Una dieta e il neuroimaging
Obesità e invecchiamento accelerato del cervello sono accomunati da quella che in ambito medico è definita comorbilità, ossia la compresenza di due patologie nello stesso individuo. Quindi, sintomi comuni: problemi cardiovascolari, infiammazioni, diabete di tipo 2, etc. Per studiare tale relazione, bisogna capire quali fattori concorrono, in condizioni di obesità, a danneggiare il cervello. Adiposità dei tessuti? Disfunzioni metaboliche? Alterazioni nella fauna microbica intestinale?
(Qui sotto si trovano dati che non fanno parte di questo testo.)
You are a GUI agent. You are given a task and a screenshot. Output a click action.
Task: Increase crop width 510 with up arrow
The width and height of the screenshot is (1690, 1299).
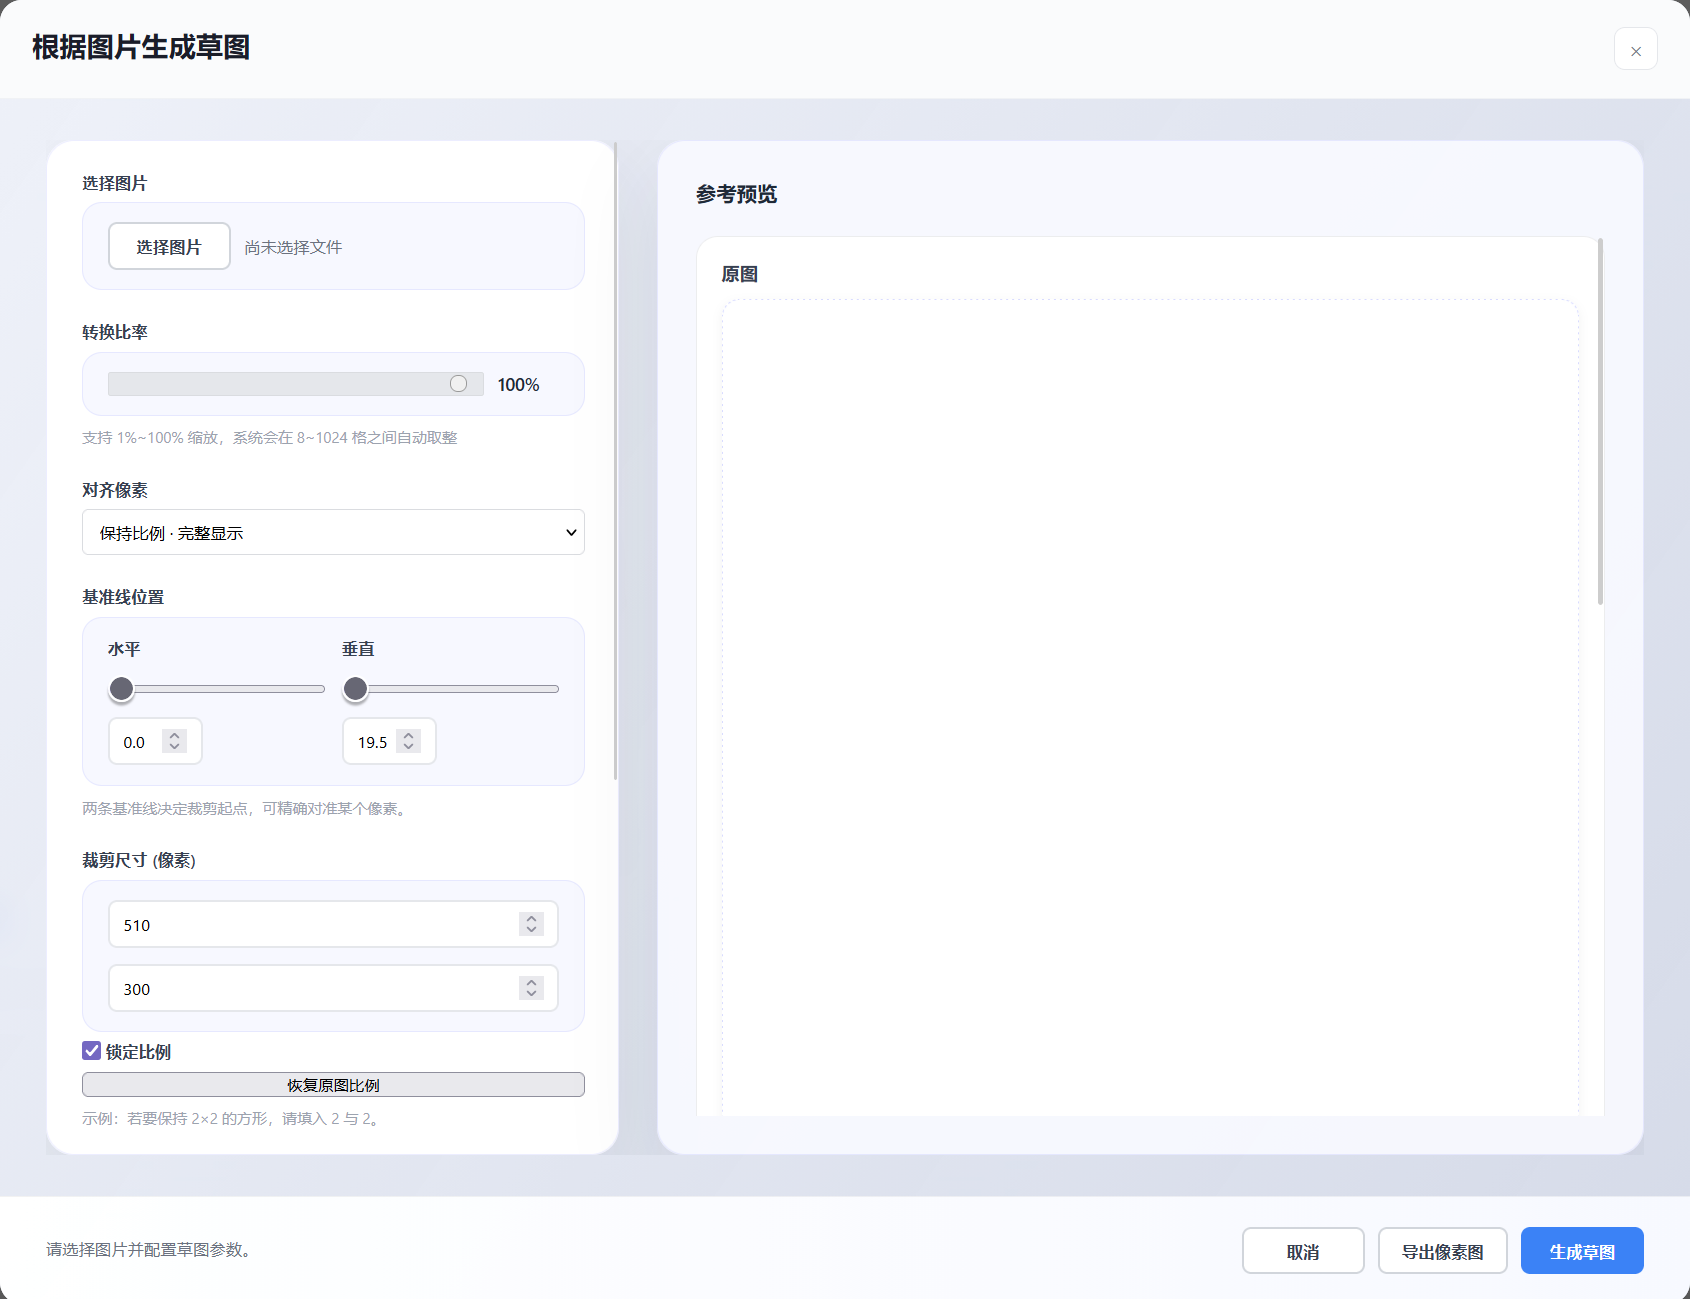click(x=531, y=918)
Si tratta di costruire un compendio di fattori anatomici, funzionali e comportamentali, numericamente elevati e spesso associati anche al normale invecchiamento. Di qui, l’esigenza di munirsi delle strumentazioni adeguate.
In questo caso, una tecnica di neuroimaging per lo studio del cervello dall’acronimo complesso: imaging tramite risonanza magnetica – MSI – della connettività funzionale in stato di riposo – RSFC. Già negli anni ’90, effettivamente, questa tecnica era usata per studiare i disordini neurodegenerativi nell’uomo. Il principio si basa sulla sensibilità dello strumento allo stato di ossidazione dell’emoglobina, che viene richiamata localmente dal cervello durante la normale attività neuronale. L’attivazione neuronale segue una precisa dinamica ematica della durata di pochi secondi, e lo strumento registra un segnale e restituisce un diagramma. Come cambia il diagramma se il paziente è sotto sforzo? E se fosse in stato di riposo? Ecco la RSFC: una fotografia dello stato delle connettività funzionali in condizioni di riposo. È sufficiente fare una misurazione del paziente prima del trattamento, poi correlarla con una retta di regressione per predire l’età cronologica, e ripetere la procedura a fine trattamento, per poi comparare la differenza di età cronologica ipotizzata. Il risultato di questi esami, effettuati sui pazienti dei tre gruppi, ha per l’appunto mostrato che, tra chi ha seguito la dieta mediterranea “verde”, a ogni 1% di perdita in peso corporeo il cervello guadagnerebbe 8.9 mesi di vita.
I prossimi passi
Non è la prima volta che l’RSFC viene utilizzata per stimare l’età di una persona, ma questo è il primo studio ad investigare se la perdita di peso corporeo a seguito di una dieta possa attenuare gli effetti dell’obesità sull’invecchiamento del cervello umano. In futuro, si tratterà di sciogliere i numerosi altri nodi di questa matassa, in cui il normale invecchiamento e l’invecchiamento accelerato delle strutture cerebrali si combinano, influenzati da cosa? Stili di vita? Metodologie di analisi? Fin dove possiamo spingerci per ringiovanire il cervello?